Comment utiliser Pandas groupby --Qiita
df.sort_values(by='Age')
| Index | PassengerId | Survived | Pclass | Name | Male | Age | SibSp | Parch | Ticket | Fare | Cabin | Embarked | Title | AgeMean | 
|---|---|---|---|---|---|---|---|---|---|---|---|---|---|---|
| 803 | 804 | 1 | 3 | Thomas, Master. Assad Alexander | 1 | 0.42 | 0 | 1 | 2625 | 8.5167 | NaN | 1.0 | Master | NaN | 
| 755 | 756 | 1 | 2 | Hamalainen, Master. Viljo | 1 | 0.67 | 1 | 1 | 250649 | 14.5000 | NaN | 3.0 | Master | NaN | 
| 644 | 645 | 1 | 3 | Baclini, Miss. Eugenie | 0 | 0.75 | 2 | 1 | 2666 | 19.2583 | NaN | 1.0 | Miss | NaN | 
| 469 | 470 | 1 | 3 | Baclini, Miss. Helene Barbara | 0 | 0.75 | 2 | 1 | 2666 | 19.2583 | NaN | 1.0 | Miss | NaN | 
| 78 | 79 | 1 | 2 | Caldwell, Master. Alden Gates | 1 | 0.83 | 0 | 2 | 248738 | 29.0000 | NaN | 3.0 | Master | NaN | 
pandas.DataFrame.sort_values — pandas 1.0.5 documentation
Normalement, le DaraFrame qui a exécuté sort_values () est inchangé et les valeurs de retour sont obtenues dans un état trié.
Si ʻascending = False est spécifié, les colonnes spécifiées seront triées par ordre décroissant.  Si ʻinplace = True est spécifié, le DataFrame qui a exécutésort_values ()sera trié et la valeur de retour sera None.
df['Survived'].unique()
array([0, 1], dtype=int64)
pandas.unique — pandas 1.0.5 documentation
df[df['Name'].str.contains('Thomas')]
| Index | PassengerId | Survived | Pclass | Name | Male | Age | SibSp | Parch | Ticket | Fare | Cabin | Embarked | Title | AgeMean | 
|---|---|---|---|---|---|---|---|---|---|---|---|---|---|---|
| 149 | 150 | 0 | 2 | Byles, Rev.
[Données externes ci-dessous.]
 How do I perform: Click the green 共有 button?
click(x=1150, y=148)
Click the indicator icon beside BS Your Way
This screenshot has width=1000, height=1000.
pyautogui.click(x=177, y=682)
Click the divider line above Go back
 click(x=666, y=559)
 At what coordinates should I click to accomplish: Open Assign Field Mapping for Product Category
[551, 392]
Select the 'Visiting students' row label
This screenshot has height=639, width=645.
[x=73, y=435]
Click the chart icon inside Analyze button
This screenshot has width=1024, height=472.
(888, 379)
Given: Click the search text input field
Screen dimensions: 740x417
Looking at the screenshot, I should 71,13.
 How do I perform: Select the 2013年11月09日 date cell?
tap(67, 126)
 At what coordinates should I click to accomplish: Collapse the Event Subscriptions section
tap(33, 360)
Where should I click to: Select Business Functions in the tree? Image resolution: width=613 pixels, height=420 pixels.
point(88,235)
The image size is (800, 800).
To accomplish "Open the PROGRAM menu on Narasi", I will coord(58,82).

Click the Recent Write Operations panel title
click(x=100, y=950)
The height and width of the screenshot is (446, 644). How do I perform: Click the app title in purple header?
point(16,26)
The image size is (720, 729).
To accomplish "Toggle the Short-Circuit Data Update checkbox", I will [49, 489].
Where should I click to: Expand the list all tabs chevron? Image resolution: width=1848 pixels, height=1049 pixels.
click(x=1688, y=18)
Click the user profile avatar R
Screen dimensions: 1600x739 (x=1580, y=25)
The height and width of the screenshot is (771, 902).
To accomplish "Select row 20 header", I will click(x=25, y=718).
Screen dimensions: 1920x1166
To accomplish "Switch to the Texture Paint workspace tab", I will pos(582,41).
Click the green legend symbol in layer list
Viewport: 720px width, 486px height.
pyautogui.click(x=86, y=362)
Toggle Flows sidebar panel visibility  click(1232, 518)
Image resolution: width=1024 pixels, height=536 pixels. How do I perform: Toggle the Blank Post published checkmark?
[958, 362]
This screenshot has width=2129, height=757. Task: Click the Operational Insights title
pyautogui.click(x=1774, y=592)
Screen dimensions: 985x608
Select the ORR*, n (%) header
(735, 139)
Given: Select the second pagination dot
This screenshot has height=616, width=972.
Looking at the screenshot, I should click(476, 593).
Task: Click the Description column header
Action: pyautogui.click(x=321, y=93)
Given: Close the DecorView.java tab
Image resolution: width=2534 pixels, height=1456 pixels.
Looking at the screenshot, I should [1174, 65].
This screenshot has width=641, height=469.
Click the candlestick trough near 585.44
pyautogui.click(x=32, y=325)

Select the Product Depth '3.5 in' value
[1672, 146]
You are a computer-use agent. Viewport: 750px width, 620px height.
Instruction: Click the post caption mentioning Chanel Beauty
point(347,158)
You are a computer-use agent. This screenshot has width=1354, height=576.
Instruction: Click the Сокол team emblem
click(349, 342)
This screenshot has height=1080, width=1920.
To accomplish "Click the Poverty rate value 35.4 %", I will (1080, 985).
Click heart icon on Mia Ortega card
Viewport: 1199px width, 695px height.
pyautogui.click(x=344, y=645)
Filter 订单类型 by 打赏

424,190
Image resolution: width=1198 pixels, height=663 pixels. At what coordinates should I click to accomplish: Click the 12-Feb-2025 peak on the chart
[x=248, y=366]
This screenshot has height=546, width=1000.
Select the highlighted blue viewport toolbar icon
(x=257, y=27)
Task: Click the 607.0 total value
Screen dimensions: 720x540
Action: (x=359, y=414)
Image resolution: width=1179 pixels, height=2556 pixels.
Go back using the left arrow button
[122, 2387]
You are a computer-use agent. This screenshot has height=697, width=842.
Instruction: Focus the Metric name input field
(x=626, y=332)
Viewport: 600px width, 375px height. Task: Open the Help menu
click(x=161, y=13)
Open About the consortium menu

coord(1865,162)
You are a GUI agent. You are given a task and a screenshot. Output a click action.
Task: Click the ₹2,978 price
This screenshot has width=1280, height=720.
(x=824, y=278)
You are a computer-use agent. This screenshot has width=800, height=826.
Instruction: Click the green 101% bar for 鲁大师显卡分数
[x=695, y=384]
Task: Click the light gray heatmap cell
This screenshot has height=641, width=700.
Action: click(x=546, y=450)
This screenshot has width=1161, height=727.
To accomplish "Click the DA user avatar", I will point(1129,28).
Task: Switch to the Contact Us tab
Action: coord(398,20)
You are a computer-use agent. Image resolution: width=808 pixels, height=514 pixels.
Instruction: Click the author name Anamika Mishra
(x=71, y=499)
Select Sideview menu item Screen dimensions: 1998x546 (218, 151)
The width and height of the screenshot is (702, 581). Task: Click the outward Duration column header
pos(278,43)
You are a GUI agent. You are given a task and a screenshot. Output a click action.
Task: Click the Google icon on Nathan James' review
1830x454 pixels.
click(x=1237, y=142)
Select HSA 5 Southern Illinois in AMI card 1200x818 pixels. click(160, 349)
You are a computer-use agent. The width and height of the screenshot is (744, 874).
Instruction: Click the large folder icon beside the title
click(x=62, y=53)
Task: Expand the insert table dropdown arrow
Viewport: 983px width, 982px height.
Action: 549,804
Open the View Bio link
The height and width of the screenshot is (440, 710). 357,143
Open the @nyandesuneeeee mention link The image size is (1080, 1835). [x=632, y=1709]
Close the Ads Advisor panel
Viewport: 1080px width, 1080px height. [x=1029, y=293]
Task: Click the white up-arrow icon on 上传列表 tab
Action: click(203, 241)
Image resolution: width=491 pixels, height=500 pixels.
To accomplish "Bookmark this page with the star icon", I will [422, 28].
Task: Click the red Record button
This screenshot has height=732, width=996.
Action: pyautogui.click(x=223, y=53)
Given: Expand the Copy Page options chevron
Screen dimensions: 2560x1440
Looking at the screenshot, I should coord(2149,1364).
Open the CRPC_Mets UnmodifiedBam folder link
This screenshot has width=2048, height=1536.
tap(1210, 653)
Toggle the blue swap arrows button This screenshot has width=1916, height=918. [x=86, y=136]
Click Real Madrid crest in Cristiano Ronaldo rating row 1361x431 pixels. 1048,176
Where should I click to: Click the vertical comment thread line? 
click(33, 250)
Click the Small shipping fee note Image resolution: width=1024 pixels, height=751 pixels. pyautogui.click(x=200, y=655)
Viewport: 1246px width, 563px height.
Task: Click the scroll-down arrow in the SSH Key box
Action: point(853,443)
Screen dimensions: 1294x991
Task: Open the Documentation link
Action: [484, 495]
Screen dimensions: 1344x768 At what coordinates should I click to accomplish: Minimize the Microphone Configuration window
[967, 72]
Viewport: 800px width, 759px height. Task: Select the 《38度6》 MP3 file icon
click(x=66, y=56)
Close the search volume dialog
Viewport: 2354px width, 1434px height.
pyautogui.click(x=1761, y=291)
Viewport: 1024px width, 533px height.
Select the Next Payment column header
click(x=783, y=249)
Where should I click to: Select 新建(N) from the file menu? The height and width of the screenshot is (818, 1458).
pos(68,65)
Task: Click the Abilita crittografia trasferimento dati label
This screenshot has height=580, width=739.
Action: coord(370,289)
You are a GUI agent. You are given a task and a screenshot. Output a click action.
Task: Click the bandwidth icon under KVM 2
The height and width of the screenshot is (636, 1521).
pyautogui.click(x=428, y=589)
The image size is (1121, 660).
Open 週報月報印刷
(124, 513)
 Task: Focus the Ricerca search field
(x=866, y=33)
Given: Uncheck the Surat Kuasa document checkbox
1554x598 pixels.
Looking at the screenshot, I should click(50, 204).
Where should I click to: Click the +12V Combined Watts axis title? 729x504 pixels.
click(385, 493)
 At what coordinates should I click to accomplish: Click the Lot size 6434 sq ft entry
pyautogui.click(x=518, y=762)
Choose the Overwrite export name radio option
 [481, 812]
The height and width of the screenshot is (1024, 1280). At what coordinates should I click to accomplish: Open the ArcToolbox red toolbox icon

Thomas Roussel Davids | 1 | 42.00 | 0 | 0 | 244310 | 13.0000 | NaN | 3.0 | Rev | NaN | 
| 151 | 152 | 1 | 1 | Pears, Mrs. Thomas (Edith Wearne) | 0 | 22.00 | 1 | 0 | 113776 | 66.6000 | C2 | 3.0 | Mrs | NaN | 
| 159 | 160 | 0 | 3 | Sage, Master. Thomas Henry | 1 | NaN | 8 | 2 | CA. 2343 | 69.5500 | NaN | 3.0 | Master | NaN | 
| 186 | 187 | 1 | 3 | O'Brien, Mrs. Thomas (Johanna "Hannah" Godfrey) | 0 | NaN | 1 | 0 | 370365 | 15.5000 | NaN | 2.0 | Mrs | NaN | 
| 252 | 253 | 0 | 1 | Stead, Mr. William Thomas | 1 | 62.00 | 0 | 0 | 113514 | 26.5500 | C87 | 3.0 | Mr | NaN | 
pandas.Series.str.contains — pandas 1.0.5 documentation python - How to filter rows containing a string pattern from a Pandas dataframe - Stack Overflow
Utilisez l'opérateur ~ si vous voulez récupérer * des valeurs qui n'incluent pas * de chaîne spécifique.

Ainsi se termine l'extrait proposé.